Lébed no le venía mal a Yeltsin, aunque éste nunca le otorgó funciones ejecutivas. Yeltsin utilizó el apoyo de Lébed -que quedó tercero, con un 15% de los votos, en la primera vuelta de las elecciones presidenciales- para salir victorioso en la segunda ronda. A cambio, le ofreció poder. Y Lébed -que nunca asumió que su posición oficial era tan sólo derivada del poder presidencial, cuasi absoluto en Rusia- empezó a utilizarlo como trampolín político con vistas a las siguientes elecciones, cuyo adelanto depende, ante todo, de la salud de Yeltsin.

La lucha por el poder entre los muros del Kremlin se aceleró a principios de septiembre, cuando se anunció que Yeltsin sería operado del corazón. Novato en los tortuosos pasillos de un Kremlin que siguen frecuentados por el espíritu de Rasputín, el ex general Lébed ha sido víctima de los que ya se reparten el poder en la Rusia actual y toman posiciones con vistas a ese incierto futuro posoperatorio. Llevan nombres propios: Chernomirdin, primer ministro; Chubais, jefe del Gabinete del Presidente, al que Lébed acusa de principal instigador contra él; Luzhkov, alcalde de Moscú; Kulikov, ministro del Interior, que acusó a Lébed de estar preparando un golpe de Estado. Más bien parece haber habido un golpe del Estado. Contra Lébed. Contra el que había logrado un acuerdo de paz en Chechenia con aires de capitulación. Contra el que denunciaba el deplorable estado de las Fuerzas Armadas soviéticas.

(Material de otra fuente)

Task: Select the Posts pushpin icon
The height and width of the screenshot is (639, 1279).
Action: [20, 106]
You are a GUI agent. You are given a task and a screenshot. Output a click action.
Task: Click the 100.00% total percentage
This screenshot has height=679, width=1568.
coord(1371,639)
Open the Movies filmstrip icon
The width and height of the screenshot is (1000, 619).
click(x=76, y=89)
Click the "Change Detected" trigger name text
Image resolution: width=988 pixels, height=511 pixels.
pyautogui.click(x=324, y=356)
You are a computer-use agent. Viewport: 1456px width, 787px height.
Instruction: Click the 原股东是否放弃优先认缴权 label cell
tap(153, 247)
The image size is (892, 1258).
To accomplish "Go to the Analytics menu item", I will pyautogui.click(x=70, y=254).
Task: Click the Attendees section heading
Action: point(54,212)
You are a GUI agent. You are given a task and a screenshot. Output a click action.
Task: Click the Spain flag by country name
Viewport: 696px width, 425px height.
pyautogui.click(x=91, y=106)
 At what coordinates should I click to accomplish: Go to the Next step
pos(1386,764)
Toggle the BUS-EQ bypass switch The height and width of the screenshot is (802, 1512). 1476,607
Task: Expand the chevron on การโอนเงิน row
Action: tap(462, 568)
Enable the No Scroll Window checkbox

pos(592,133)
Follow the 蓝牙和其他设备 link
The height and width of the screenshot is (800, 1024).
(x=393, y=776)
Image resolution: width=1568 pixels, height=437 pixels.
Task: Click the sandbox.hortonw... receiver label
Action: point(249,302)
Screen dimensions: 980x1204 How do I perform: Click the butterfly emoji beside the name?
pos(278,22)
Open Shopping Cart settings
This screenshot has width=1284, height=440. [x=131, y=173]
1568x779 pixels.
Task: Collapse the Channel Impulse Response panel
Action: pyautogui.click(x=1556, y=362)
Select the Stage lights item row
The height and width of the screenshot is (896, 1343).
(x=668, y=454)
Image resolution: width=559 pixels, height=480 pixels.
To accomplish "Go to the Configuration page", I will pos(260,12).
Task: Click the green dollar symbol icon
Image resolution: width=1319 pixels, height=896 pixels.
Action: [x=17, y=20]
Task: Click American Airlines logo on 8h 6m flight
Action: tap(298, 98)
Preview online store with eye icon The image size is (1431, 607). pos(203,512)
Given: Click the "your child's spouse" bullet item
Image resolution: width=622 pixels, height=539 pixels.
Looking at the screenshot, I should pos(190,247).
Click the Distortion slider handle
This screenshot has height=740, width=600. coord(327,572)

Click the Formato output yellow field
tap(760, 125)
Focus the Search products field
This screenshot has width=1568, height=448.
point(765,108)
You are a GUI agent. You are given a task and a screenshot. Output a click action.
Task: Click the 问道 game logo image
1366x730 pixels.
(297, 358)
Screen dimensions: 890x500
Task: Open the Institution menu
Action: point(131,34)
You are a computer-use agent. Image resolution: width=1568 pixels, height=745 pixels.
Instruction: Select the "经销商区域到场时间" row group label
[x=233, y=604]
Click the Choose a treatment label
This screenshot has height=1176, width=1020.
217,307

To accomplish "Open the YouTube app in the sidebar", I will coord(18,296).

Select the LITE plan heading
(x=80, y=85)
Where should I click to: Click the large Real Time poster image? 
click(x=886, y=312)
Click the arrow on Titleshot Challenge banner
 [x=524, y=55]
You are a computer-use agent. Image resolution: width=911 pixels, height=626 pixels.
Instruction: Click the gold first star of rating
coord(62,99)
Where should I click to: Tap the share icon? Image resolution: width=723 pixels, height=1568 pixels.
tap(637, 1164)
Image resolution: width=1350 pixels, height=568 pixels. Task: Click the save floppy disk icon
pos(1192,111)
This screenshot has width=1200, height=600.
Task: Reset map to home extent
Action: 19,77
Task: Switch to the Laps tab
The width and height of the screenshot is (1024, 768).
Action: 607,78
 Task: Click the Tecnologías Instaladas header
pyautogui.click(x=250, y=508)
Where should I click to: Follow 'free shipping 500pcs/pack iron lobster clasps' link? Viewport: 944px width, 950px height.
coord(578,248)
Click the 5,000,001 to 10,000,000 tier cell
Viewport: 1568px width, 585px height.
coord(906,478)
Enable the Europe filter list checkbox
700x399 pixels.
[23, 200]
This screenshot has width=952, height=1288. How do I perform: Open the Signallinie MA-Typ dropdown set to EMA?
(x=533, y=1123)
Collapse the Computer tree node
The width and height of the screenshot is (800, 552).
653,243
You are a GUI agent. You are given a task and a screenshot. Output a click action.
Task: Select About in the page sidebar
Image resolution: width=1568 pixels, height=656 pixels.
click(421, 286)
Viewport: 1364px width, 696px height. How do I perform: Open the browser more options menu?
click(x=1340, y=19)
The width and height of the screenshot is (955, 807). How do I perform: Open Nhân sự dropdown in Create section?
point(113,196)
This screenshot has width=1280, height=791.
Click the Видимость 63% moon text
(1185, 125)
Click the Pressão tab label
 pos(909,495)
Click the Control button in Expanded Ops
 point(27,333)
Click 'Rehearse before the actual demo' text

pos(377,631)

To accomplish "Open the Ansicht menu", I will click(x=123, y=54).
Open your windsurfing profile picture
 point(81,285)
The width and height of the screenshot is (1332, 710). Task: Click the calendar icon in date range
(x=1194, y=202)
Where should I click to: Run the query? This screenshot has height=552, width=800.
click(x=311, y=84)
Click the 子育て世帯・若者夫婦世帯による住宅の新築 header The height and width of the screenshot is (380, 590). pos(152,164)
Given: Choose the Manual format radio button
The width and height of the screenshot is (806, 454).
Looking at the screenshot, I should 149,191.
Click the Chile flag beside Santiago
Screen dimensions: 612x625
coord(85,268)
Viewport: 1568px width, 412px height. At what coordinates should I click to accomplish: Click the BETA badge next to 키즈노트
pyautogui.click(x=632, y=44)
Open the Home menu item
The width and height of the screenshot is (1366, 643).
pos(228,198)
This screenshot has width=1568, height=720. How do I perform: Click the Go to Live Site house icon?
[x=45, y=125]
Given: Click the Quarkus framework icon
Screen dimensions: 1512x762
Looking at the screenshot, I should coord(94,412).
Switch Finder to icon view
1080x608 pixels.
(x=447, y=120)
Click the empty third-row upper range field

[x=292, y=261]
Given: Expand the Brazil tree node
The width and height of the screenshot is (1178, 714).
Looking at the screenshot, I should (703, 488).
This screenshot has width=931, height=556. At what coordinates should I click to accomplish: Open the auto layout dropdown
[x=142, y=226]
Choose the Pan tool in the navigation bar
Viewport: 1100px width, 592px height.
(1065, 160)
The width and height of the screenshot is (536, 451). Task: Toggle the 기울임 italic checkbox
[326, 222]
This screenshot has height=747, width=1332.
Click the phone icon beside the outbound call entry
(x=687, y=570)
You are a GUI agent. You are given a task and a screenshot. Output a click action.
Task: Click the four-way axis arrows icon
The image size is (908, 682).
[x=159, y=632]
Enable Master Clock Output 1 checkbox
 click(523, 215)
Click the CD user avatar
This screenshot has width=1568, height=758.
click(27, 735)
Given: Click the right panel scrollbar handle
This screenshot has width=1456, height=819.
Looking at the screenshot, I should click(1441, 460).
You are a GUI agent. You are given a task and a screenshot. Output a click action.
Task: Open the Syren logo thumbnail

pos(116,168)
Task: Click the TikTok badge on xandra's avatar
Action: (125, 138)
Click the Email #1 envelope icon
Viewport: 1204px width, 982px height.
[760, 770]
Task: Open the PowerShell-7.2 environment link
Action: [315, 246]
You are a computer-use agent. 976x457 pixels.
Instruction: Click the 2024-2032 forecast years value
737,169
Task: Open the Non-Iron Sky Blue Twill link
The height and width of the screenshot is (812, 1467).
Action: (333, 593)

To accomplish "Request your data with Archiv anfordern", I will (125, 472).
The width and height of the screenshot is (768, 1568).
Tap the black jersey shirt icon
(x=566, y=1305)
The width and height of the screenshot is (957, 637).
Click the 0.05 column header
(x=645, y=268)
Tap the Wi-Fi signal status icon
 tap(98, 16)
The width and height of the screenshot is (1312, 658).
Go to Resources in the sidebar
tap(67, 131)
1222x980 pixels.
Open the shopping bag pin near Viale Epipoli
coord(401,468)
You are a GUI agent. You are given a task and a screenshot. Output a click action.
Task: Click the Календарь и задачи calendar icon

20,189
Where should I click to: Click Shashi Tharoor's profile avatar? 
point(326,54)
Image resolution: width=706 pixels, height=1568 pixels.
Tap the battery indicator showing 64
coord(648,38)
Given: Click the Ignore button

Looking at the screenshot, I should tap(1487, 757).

La destitución de Lébed no es buena noticia para el mundo europeo u occidental. En primer lugar, no resuelve ninguno de los grandes problemas que tiene la Federación Rusa en el terreno económico, social o militar. Incluso pueden agravarse si, por ejemplo, se retrocede en el proceso de paz en Chechenia y se reanuda la guerra abierta. Por Lébed, además, había comenzado a apostar la OTAN, que había encontrado en él un interlocutor realista y válido. Lo que muestra que los apoyos externos son, para la vida política rusa, inútiles o incluso, contraproducentes.

De lo ocurrido no cabe deducir que el ex general Lébed esté políticamente acabado. Es, en estos momentos, el dirigente más popular en la Federación Rusa. Lo acontecido ayer puede engrandecer su imagen de independiente, pacificador y reformador. Probablemente, como anunció, se dedique a construir su propio partido político. Pero todo esto le servirá sólo si la democracia avanza en Rusia. Y lo sucedido ayer muestra más bien que no es así.